When the Federal Reserve lowered its benchmark interest rate, the Fed Funds Rate, by a quarter of one percent recently, the Fed Chair Powell indicated that they viewed it as a mid-cycle adjustment to policy rather than the start of a cycle of more rate cuts to come; and that ran counter to what the marketplace was anticipating. The market had actually built in expectations for two or three more rate cuts over the next year. Now, Powell’s reasoning for the rate cut was the headwinds from the global economy. The global economy slowing down, inflation is drifting lower, and the potential negative feedback from trade conflicts could slow the economy even further.
I would add that there probably were a few other reasons the Fed decided to lower rates. One would be that the yield curve is inverted. Short-term interest rates are above intermediate and long-term interest rates, and that’s often a signal of an impending recession in the next year; and also U.S. interest rates are significantly above those in other major developed countries, and that has driven up the value of the U.S. dollar, which in turn tends to make U.S. exports less competitive and slow the economy.
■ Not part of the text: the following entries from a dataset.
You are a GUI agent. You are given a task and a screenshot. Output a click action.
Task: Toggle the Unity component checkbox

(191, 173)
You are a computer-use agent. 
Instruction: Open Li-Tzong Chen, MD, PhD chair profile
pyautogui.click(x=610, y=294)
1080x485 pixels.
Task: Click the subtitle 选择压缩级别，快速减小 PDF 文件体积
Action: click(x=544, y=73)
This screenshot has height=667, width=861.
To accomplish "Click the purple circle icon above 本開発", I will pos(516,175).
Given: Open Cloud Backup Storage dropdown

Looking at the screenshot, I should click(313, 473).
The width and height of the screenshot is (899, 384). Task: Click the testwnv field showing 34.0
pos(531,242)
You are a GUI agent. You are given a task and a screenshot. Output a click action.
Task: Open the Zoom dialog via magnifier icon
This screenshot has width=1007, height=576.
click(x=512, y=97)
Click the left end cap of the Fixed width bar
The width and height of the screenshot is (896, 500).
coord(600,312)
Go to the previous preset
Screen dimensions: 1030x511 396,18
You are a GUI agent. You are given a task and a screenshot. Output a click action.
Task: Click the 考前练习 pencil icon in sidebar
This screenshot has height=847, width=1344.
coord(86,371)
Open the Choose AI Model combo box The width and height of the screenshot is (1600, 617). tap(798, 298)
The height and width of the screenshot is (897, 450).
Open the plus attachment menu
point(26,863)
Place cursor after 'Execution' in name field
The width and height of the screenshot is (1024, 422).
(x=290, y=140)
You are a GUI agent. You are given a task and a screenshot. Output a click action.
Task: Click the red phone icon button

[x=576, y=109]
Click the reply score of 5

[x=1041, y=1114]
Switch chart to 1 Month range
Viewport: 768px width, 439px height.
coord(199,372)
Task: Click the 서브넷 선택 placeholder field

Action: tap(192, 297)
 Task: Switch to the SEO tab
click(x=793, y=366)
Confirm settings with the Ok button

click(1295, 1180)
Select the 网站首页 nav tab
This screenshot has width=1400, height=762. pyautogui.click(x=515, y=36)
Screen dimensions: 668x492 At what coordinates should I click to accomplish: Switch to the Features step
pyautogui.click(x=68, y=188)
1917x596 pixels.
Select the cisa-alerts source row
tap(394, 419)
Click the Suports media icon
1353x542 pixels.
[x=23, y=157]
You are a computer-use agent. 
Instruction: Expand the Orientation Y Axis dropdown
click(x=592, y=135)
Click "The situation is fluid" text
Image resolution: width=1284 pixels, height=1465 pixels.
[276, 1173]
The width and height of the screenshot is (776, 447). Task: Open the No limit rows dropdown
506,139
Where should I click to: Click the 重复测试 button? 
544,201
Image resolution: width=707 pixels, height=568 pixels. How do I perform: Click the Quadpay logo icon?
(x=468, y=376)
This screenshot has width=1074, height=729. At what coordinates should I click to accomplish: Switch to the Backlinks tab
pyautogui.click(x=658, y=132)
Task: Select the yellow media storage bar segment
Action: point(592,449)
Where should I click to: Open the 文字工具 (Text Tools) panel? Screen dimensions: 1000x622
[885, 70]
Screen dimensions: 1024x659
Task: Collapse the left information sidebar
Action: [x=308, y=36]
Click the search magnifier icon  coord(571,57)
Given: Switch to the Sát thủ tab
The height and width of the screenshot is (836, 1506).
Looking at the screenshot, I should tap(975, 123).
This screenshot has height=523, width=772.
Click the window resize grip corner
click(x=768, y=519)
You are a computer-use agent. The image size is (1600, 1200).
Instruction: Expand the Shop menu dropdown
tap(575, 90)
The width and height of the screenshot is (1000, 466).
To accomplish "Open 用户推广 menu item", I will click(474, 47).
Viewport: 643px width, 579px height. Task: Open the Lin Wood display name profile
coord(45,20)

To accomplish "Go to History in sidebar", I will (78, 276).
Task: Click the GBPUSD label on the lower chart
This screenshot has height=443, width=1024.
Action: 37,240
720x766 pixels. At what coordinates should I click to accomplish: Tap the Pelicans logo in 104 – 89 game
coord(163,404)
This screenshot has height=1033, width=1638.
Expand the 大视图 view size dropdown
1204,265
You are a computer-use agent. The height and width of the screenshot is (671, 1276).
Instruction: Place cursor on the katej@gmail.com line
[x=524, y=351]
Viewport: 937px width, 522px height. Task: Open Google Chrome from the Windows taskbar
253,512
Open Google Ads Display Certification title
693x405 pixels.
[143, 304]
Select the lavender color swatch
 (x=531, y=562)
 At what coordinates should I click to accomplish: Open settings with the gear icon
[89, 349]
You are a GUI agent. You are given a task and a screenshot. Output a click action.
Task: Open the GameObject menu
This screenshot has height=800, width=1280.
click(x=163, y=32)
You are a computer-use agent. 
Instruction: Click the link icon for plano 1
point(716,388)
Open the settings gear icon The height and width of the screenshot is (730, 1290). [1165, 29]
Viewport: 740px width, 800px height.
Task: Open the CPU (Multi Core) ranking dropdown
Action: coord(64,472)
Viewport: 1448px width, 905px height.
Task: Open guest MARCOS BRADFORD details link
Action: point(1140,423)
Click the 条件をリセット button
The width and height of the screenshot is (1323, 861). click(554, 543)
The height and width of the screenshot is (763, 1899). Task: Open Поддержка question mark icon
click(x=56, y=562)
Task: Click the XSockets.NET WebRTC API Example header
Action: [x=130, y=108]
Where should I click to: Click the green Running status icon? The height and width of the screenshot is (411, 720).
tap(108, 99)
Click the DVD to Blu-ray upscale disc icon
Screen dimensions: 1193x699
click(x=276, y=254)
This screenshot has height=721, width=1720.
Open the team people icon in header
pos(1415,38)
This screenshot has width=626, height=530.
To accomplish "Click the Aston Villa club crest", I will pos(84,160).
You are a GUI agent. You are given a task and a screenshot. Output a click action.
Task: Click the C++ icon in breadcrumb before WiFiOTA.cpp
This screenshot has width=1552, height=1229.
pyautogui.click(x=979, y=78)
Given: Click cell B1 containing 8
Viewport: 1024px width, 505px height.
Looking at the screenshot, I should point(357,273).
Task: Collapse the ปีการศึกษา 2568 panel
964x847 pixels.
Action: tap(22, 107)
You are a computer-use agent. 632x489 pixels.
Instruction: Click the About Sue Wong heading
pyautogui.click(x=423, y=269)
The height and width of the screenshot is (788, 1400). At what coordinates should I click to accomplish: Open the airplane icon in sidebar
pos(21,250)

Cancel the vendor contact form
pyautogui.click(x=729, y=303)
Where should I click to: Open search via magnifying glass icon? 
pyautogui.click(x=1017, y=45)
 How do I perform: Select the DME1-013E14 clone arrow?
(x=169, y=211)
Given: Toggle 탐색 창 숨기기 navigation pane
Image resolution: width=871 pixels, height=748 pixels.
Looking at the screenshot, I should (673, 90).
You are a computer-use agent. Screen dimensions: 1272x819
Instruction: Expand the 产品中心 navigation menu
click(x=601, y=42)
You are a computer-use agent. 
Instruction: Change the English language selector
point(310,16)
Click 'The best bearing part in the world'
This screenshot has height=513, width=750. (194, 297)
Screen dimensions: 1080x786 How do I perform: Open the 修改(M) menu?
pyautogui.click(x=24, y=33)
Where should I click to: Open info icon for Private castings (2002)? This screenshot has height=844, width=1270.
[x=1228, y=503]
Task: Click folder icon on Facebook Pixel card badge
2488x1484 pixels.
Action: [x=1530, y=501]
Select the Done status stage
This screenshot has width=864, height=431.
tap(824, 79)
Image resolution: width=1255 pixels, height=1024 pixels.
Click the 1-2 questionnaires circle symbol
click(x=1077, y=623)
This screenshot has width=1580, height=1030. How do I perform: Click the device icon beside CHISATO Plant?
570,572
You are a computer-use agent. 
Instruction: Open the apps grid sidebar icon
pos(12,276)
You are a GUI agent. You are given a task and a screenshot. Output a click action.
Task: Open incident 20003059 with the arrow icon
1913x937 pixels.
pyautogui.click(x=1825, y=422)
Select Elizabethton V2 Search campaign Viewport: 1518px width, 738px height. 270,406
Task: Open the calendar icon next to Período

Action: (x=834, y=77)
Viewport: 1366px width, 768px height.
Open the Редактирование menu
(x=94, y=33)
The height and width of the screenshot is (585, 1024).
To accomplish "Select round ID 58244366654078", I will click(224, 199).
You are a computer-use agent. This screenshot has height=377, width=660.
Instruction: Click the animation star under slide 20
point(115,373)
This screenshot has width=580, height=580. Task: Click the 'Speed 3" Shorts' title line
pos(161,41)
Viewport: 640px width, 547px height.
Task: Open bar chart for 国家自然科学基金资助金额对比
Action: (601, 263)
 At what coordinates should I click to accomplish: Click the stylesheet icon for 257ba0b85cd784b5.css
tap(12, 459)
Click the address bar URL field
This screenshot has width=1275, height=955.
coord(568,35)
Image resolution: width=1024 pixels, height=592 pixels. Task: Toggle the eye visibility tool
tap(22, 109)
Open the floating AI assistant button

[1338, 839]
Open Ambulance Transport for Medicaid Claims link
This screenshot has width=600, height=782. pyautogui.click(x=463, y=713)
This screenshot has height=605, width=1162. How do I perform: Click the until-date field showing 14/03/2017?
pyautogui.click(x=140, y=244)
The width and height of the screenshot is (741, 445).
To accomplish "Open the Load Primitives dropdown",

So, all that being said, though, the Fed’s attitude seems to be that this minor adjustment may be enough to counter those headwinds that the U.S. economy is facing, but the market is very much of the view, still, that we’re going to see further rate cuts down the road.
So, what can investors do with this information now that there’s more uncertainty about the future direction of interest rates? Well, one strategy you might consider is a barbell, and that is holding some short-term bonds and some intermediate-term bonds in the portfolio, and it actually doesn’t have to be weighted fifty-fifty. If you’re more comfortable with more short-term bonds than intermediate-term bonds, it can be weighted differently; but the idea is that with the short-term bonds you have low volatility, if you have high-credit quality bonds like treasuries. So, that low-volatility is an anchor in the portfolio, while the intermediate-term bonds lock in some yield that you could hold on to, should short-term interest rates continue to fall, and again we suggest higher-credit quality bonds, because in an uncertain economic environment, adding credit-risk to the portfolio is only going to create more volatility. So, we like to reduce that by holding higher-credit quality bonds like treasuries and investment-grade bonds.